* Try it
All entries below are to be set down again, identical to the source.

* Data for analysis
=== Begin Enclosure ===

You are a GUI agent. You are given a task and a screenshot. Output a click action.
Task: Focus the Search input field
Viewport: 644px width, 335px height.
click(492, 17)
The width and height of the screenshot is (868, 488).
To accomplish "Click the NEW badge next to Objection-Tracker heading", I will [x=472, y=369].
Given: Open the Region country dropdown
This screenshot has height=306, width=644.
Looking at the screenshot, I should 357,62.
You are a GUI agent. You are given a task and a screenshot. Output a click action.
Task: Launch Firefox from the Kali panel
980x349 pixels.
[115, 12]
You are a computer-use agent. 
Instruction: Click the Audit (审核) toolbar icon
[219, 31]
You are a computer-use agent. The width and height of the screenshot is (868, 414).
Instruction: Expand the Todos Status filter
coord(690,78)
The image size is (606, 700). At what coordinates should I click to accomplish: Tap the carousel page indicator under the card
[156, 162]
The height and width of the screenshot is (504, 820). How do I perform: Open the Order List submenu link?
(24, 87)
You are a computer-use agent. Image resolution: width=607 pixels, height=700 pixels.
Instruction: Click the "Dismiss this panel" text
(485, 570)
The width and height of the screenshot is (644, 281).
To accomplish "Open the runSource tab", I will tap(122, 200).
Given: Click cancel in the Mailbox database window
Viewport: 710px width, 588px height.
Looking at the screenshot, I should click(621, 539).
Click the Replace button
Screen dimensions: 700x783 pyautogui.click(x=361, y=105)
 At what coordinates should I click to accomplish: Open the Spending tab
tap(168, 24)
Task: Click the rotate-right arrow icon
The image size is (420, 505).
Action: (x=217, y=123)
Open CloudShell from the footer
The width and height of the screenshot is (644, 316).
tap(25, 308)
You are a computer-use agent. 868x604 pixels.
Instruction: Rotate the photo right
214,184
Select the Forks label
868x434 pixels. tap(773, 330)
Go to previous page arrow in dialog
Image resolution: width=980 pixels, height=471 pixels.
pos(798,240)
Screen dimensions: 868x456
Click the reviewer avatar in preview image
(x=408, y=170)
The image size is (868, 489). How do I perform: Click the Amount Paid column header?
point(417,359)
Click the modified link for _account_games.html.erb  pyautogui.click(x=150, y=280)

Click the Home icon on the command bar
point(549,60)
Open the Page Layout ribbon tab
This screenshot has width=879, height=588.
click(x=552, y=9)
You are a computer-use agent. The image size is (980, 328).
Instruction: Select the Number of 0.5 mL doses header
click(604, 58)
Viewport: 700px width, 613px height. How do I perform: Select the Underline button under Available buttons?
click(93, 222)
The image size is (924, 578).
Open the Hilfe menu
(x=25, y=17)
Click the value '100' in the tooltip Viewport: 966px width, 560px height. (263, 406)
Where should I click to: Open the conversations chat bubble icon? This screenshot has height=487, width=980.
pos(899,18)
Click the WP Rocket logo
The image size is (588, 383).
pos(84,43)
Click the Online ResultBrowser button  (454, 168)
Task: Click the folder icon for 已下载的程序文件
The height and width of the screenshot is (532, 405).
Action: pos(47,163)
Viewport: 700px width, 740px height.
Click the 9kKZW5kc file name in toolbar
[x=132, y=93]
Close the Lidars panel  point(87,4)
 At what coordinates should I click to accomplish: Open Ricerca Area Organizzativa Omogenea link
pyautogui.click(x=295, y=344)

=== End Enclosure ===

* Solution to the exercise
You are a GUI agent. You are given a task and a screenshot. Output a click action.
Task: Focus the Search input field
Viewport: 644px width, 335px height.
click(492, 17)
The width and height of the screenshot is (868, 488).
To accomplish "Click the NEW badge next to Objection-Tracker heading", I will [x=472, y=369].
Given: Open the Region country dropdown
This screenshot has height=306, width=644.
Looking at the screenshot, I should 357,62.
You are a GUI agent. You are given a task and a screenshot. Output a click action.
Task: Launch Firefox from the Kali panel
980x349 pixels.
[115, 12]
You are a computer-use agent. 
Instruction: Click the Audit (审核) toolbar icon
[219, 31]
You are a computer-use agent. The width and height of the screenshot is (868, 414).
Instruction: Expand the Todos Status filter
coord(690,78)
The image size is (606, 700). At what coordinates should I click to accomplish: Tap the carousel page indicator under the card
[156, 162]
The height and width of the screenshot is (504, 820). How do I perform: Open the Order List submenu link?
(24, 87)
You are a computer-use agent. Image resolution: width=607 pixels, height=700 pixels.
Instruction: Click the "Dismiss this panel" text
(485, 570)
The width and height of the screenshot is (644, 281).
To accomplish "Open the runSource tab", I will tap(122, 200).
Given: Click cancel in the Mailbox database window
Viewport: 710px width, 588px height.
Looking at the screenshot, I should click(621, 539).
Click the Replace button
Screen dimensions: 700x783 pyautogui.click(x=361, y=105)
 At what coordinates should I click to accomplish: Open the Spending tab
tap(168, 24)
Task: Click the rotate-right arrow icon
The image size is (420, 505).
Action: (x=217, y=123)
Open CloudShell from the footer
The width and height of the screenshot is (644, 316).
tap(25, 308)
You are a computer-use agent. 868x604 pixels.
Instruction: Rotate the photo right
214,184
Select the Forks label
868x434 pixels. tap(773, 330)
Go to previous page arrow in dialog
Image resolution: width=980 pixels, height=471 pixels.
pos(798,240)
Screen dimensions: 868x456
Click the reviewer avatar in preview image
(x=408, y=170)
The image size is (868, 489). How do I perform: Click the Amount Paid column header?
point(417,359)
Click the modified link for _account_games.html.erb  pyautogui.click(x=150, y=280)

Click the Home icon on the command bar
point(549,60)
Open the Page Layout ribbon tab
This screenshot has width=879, height=588.
click(x=552, y=9)
You are a computer-use agent. The image size is (980, 328).
Instruction: Select the Number of 0.5 mL doses header
click(604, 58)
Viewport: 700px width, 613px height. How do I perform: Select the Underline button under Available buttons?
click(93, 222)
The image size is (924, 578).
Open the Hilfe menu
(x=25, y=17)
Click the value '100' in the tooltip Viewport: 966px width, 560px height. (263, 406)
Where should I click to: Open the conversations chat bubble icon? This screenshot has height=487, width=980.
pos(899,18)
Click the WP Rocket logo
The image size is (588, 383).
pos(84,43)
Click the Online ResultBrowser button  (454, 168)
Task: Click the folder icon for 已下载的程序文件
The height and width of the screenshot is (532, 405).
Action: pos(47,163)
Viewport: 700px width, 740px height.
Click the 9kKZW5kc file name in toolbar
[x=132, y=93]
Close the Lidars panel  point(87,4)
 At what coordinates should I click to accomplish: Open Ricerca Area Organizzativa Omogenea link
pyautogui.click(x=295, y=344)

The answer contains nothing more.